▶ _Document source_:
__________

Matt O’Laughlin de l’entreprise PVH affirme qu’il assiste aux réunions du conseil d’administration et qu’il y explique les évolutions importantes pour l’entreprise, qu’il s’agisse du plan d’action BEPS ou de la réforme fiscale américaine. « Mon objectif est de clarifier les choses sans toutefois entrer trop dans les détails, pour que tout le monde ait une vue d’ensemble sur la question. »

Selon Josh Gordon, le groupe IBM bénéficie d’un réseau qu’il construit depuis des décennies dans toutes les juridictions.

« Nous avons très bien expliqué notre activité aux autorités fiscales du monde entier », explique-t-il. « Dans la plupart des pays, nous savons à quoi nous en tenir du point de vue fiscal. Nous n’avons peut-être pas énormément de personnel dans tous les pays, mais nous en avons assez pour remplir nos obligations. »

Le fait d’avoir une équipe sur place, en contact direct avec les entreprises et les autorités fiscales, nous a certainement aidés dans de très nombreux cas.
Josh Gordon,
Ancien vice-président exécutif, International Tax chez IBM

Identifier les compétences adaptées

De nos jours, les fiscalistes sont de plus en plus « connectés » aux services opérationnels, stratégiques et décisionnels de l’entreprise, alors que la réglementation et les politiques fiscales évoluent. Ils sont par ailleurs en contact étroit avec les autorités fiscales des pays dans lesquels l’entreprise exerce ses activités.

En conséquence, les compétences requises pour travailler dans un service en charge de la fiscalité évoluent. La veille juridique continue desconcernant les lois et les réglementations fiscales, complexes et en évolution, et la capacité à les interpréter restent bien sûr des savoir-faire essentiels pour tout fiscaliste. Cependant, la gestion et l’analyse numériques, ainsi que la communication (avec les conseils d’administration et les acteurs externes concernés), sont en train de devenir des compétences recherchées.

Il est essentiel d’organiser correctement la structure de vos collaborateurs dans le modèle opérationnel. L’accent mis sur la technologie signifie que les nouveaux arrivants doivent avoir un bagage plus technologique qu’autrefois, en plus des aspects techniques.
Olivia McTavish,
EY Global International Tax Services Leader

À l’avenir, les fiscalistes auront de plus en plus besoin de « technologues numériques » capables de comprendre les plates-formes de données et d’identifier les moyens par lesquels l’intelligence artificielle peut prendre en charge le travail fastidieux et améliorer l’identification des passifs.

__________

Entrées enregistrées:

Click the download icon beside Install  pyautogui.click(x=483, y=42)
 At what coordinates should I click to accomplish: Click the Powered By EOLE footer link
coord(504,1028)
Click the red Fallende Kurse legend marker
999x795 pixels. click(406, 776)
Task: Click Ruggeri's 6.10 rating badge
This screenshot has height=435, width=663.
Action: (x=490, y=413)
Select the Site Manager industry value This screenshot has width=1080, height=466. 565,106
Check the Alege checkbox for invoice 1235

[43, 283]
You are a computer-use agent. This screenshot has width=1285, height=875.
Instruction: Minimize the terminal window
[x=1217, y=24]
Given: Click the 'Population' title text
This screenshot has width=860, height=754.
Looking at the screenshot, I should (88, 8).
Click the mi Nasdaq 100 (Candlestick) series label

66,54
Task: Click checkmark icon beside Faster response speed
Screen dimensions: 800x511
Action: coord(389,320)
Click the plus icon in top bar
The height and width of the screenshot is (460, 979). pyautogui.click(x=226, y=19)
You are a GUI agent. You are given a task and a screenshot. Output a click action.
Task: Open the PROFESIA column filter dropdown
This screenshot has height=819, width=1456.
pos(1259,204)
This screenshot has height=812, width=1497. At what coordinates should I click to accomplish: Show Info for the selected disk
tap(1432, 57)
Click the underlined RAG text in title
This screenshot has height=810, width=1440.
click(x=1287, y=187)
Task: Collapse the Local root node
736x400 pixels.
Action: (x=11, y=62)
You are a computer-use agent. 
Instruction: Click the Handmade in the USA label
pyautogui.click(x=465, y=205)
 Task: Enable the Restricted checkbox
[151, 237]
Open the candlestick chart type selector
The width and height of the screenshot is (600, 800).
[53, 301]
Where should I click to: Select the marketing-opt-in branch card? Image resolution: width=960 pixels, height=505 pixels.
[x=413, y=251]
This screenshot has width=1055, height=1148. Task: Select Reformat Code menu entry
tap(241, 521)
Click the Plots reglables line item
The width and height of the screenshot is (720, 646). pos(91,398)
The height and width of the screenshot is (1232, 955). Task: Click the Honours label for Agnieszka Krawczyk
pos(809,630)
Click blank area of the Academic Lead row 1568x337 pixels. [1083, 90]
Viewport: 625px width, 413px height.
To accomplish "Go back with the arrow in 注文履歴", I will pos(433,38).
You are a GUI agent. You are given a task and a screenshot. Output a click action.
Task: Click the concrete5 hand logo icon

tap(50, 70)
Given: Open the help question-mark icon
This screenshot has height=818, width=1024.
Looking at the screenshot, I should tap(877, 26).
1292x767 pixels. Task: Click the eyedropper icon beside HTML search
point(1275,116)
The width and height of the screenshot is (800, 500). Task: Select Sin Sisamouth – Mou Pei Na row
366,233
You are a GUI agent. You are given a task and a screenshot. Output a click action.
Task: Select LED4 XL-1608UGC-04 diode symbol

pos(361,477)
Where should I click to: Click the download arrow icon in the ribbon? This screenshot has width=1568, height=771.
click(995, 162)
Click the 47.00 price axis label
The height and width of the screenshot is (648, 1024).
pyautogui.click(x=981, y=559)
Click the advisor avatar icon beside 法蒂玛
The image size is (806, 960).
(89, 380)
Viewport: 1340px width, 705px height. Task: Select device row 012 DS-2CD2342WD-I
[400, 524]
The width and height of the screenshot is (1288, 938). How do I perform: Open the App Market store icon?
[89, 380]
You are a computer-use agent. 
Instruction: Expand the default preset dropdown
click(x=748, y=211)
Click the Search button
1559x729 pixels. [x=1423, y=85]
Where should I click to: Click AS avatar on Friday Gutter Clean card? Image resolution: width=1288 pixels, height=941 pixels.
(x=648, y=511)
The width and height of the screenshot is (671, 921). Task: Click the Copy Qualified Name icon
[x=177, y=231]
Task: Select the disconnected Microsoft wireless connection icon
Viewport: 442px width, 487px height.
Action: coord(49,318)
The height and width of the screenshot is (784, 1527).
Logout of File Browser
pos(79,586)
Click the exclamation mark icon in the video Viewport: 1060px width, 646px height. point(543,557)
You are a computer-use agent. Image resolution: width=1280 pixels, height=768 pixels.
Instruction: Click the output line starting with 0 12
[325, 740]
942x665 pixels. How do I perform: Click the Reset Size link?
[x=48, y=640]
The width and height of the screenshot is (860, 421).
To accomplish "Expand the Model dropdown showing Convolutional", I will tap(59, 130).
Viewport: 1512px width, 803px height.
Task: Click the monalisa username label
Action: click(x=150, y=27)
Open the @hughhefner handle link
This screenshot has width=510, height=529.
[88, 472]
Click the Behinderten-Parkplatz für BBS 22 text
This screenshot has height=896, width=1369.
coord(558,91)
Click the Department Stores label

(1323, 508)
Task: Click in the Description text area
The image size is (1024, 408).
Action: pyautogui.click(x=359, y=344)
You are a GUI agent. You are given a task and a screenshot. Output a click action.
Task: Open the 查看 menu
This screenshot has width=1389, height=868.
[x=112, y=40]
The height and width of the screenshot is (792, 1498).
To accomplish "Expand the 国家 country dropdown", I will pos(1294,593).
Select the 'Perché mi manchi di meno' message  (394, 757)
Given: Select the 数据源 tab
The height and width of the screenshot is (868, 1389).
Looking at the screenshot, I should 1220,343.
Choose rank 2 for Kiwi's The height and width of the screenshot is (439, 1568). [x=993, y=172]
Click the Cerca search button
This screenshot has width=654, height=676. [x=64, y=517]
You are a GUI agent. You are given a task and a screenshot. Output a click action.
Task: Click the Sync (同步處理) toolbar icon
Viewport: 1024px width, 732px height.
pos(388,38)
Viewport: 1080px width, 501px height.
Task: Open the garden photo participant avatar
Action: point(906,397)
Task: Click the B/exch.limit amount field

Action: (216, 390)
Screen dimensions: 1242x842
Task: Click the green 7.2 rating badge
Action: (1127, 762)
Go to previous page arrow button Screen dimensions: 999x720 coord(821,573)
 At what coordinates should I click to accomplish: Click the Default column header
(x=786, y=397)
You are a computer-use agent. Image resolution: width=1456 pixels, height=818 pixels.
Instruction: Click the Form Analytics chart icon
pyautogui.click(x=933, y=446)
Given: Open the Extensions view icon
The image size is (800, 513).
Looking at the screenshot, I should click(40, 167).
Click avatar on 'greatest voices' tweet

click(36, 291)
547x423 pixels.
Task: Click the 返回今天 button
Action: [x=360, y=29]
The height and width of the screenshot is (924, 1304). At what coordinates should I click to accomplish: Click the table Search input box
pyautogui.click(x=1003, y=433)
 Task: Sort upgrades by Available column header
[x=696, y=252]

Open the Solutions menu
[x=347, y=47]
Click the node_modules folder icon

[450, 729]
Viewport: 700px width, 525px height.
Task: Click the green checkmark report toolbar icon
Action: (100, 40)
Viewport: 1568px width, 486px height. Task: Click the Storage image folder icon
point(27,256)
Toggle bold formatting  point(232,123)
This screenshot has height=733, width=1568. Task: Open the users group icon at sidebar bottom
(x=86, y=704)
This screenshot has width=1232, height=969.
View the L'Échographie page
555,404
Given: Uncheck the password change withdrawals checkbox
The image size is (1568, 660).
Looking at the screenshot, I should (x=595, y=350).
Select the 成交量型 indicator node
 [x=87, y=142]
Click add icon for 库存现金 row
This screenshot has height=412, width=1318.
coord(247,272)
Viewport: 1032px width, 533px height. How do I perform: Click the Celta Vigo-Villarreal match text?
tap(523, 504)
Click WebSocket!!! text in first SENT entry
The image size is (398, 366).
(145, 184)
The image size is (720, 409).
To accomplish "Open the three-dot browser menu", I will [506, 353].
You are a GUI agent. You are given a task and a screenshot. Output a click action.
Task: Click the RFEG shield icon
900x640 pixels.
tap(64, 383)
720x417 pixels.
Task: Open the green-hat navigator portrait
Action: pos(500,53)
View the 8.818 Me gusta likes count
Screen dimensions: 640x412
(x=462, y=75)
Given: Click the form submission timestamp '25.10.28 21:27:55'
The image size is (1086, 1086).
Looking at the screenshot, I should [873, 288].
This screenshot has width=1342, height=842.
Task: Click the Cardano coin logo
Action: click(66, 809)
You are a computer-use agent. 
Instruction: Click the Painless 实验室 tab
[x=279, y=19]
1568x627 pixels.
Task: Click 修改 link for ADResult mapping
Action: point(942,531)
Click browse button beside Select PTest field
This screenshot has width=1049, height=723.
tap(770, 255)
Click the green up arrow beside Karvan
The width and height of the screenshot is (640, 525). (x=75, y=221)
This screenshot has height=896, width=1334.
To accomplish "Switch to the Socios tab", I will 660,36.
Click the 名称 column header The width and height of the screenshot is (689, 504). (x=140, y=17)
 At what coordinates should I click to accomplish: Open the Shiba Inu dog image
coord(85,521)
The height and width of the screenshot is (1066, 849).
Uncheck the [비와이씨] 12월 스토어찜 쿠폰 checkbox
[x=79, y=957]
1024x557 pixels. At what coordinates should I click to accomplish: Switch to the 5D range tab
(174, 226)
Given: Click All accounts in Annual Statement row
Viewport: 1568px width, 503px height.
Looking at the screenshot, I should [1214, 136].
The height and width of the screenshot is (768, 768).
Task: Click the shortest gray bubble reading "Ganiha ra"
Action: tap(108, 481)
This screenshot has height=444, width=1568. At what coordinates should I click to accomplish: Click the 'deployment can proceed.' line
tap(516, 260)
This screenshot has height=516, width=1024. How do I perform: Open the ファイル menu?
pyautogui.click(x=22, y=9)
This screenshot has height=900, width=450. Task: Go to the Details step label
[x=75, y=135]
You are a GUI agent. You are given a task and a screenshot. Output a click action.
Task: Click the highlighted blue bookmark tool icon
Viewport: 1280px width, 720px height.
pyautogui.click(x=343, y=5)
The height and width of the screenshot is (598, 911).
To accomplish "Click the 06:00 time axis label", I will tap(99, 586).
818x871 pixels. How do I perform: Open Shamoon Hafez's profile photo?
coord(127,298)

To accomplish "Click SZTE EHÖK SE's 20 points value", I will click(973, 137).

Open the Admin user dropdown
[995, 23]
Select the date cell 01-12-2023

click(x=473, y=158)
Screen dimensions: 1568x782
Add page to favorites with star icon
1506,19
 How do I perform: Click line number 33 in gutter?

__________

▶ _Consignes_:
1) D'après le document source, quelle fonction Josh Gordon occupait-il autrefois chez IBM ?
2) Recopiez sans rien changer les lignes de données, de celle qui contient "This screenshot has height=900, width=450." jusqu'à celle qui contient "[x=75, y=135]", toutes deux incluses.

▶ _Réponses attendues_:
1) Il était vice-président exécutif, International Tax chez IBM.

2)
This screenshot has height=900, width=450. Task: Go to the Details step label
[x=75, y=135]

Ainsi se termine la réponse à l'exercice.